[Source extract]
--- Begin ---

# HMS Thetis and the Thetis Clip.



## graysonlad (Feb 3, 2009)

1st June was the anniversary of the tragic loss of HMS Thetis in 1939.
Apart from the Memorial at Maes Hyfryd, the only other tangible item with direct connection to Thetis was the Thetis Clip. This clip, I understand, was fitted to all British subs as a standard safety feature to the inner doors of torpedo tubes to prevent them being open fully when the bow cap was also open. The device remained in use for many years.
Over the years I have gathered details on Thetis but have never managed to obtain any pictures of this clip actually in use on a sub. Can anyone point me in the right direction to where I might get some pictures.
Thanks. graysonlad.


----------



## Duncan112 (Dec 28, 2006)

One here https://janmeecham.wordpress.com/2016/09/24/the-thetis-submarine-disaster/


----------



## davidtalbot (Jul 3, 2017)

--- End ---

[Exercise requirements]
[1] Output word for word the lines of the records from the line with "Viewport: 1445px width, 674px height." up to and including the line with "point(1065,181)", and nothing else.
[2] Go on with the HMS Thetis forum thread from the point where it stops.
The HMS Thetis forum thread has no connection to the records that come next.

Item-finding records

--- Begin ---

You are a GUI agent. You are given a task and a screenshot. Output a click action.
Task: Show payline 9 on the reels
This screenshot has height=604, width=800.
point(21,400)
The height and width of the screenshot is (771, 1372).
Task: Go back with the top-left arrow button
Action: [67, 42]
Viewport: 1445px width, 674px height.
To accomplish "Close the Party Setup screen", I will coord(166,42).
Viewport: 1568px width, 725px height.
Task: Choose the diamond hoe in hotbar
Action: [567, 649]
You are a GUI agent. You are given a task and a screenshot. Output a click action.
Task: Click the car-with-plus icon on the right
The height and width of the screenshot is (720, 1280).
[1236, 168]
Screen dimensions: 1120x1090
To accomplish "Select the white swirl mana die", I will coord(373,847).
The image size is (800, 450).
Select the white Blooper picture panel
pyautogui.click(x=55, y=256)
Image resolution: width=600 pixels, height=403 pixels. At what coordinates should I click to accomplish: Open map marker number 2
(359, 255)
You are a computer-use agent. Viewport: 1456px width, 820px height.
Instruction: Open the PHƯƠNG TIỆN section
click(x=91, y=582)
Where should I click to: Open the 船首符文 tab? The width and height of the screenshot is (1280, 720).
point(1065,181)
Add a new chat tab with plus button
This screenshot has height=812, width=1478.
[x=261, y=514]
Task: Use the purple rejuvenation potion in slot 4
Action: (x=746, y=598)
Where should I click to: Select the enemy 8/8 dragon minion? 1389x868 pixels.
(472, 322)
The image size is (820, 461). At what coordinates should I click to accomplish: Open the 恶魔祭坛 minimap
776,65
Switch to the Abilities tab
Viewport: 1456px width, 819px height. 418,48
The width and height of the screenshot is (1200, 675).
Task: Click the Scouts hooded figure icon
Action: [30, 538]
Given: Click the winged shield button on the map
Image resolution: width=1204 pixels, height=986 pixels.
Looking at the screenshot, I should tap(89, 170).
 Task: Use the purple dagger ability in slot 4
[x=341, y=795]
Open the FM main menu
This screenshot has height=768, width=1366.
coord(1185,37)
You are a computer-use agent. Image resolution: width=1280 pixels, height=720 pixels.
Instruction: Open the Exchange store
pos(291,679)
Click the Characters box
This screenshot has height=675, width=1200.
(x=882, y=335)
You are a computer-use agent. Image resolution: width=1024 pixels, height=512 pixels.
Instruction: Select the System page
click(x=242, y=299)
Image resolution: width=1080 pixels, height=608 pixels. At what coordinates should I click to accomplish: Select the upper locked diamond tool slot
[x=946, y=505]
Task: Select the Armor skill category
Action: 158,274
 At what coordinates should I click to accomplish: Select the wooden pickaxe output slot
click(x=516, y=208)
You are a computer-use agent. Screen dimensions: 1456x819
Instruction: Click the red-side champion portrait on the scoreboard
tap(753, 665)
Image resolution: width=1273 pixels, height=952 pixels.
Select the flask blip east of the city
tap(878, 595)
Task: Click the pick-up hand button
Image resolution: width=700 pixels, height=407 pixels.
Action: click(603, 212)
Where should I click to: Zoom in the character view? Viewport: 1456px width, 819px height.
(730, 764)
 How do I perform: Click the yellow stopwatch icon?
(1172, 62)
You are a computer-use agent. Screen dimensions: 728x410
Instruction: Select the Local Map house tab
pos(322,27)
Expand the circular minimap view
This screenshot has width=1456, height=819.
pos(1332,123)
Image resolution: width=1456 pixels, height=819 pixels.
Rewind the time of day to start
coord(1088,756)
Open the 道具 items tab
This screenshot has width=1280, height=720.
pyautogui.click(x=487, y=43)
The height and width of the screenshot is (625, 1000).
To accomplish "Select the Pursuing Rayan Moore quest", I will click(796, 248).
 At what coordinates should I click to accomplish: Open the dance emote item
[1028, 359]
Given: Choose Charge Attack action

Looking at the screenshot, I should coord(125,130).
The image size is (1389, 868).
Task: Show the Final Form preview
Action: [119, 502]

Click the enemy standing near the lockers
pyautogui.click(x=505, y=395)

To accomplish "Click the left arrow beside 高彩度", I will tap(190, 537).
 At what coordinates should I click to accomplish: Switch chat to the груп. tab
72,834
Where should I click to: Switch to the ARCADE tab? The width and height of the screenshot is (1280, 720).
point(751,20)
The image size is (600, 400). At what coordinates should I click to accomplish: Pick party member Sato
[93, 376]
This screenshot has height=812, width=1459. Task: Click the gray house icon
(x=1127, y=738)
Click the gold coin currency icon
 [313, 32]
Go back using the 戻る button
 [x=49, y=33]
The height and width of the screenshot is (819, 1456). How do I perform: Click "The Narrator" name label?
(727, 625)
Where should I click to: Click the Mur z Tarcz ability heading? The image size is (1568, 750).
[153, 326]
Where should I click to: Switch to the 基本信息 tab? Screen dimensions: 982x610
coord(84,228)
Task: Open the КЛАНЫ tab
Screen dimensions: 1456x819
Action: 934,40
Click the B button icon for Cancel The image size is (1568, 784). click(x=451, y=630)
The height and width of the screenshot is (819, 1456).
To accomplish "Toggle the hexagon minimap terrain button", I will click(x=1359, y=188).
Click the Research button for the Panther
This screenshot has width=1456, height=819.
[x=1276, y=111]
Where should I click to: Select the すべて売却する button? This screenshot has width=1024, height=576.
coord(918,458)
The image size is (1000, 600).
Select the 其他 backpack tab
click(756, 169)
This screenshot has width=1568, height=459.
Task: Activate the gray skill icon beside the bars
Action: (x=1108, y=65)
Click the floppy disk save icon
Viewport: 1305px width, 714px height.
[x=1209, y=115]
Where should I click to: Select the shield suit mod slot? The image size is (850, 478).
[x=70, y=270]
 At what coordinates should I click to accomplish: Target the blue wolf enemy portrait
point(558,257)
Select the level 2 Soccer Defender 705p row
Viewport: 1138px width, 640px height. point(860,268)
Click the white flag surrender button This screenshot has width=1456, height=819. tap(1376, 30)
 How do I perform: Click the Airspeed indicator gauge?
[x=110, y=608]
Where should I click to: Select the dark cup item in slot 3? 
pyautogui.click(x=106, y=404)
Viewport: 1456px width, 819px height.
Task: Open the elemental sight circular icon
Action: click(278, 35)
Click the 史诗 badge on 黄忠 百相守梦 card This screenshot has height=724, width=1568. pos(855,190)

--- End ---

[Outputs]
[1]
Viewport: 1445px width, 674px height.
To accomplish "Close the Party Setup screen", I will coord(166,42).
Viewport: 1568px width, 725px height.
Task: Choose the diamond hoe in hotbar
Action: [567, 649]
You are a GUI agent. You are given a task and a screenshot. Output a click action.
Task: Click the car-with-plus icon on the right
The height and width of the screenshot is (720, 1280).
[1236, 168]
Screen dimensions: 1120x1090
To accomplish "Select the white swirl mana die", I will coord(373,847).
The image size is (800, 450).
Select the white Blooper picture panel
pyautogui.click(x=55, y=256)
Image resolution: width=600 pixels, height=403 pixels. At what coordinates should I click to accomplish: Open map marker number 2
(359, 255)
You are a computer-use agent. Viewport: 1456px width, 820px height.
Instruction: Open the PHƯƠNG TIỆN section
click(x=91, y=582)
Where should I click to: Open the 船首符文 tab? The width and height of the screenshot is (1280, 720).
point(1065,181)

[2]
*Thetis Clip description and photo*

Here is a good description of the Thetis incident which includes a picture of the Thetis Clip
https://janmeecham.wordpress.com/2016/09/24/the-thetis-submarine-disaster/
I have also followed the Thetis disaster very closely for many years
David
Ex-RN


----------



## davidtalbot (Jul 3, 2017)

*Another Thetis revelation*

Not sure if this is true, I am not impressed by the Daily Mail. My feeling is that the rescue ships just dithered and procrastinated.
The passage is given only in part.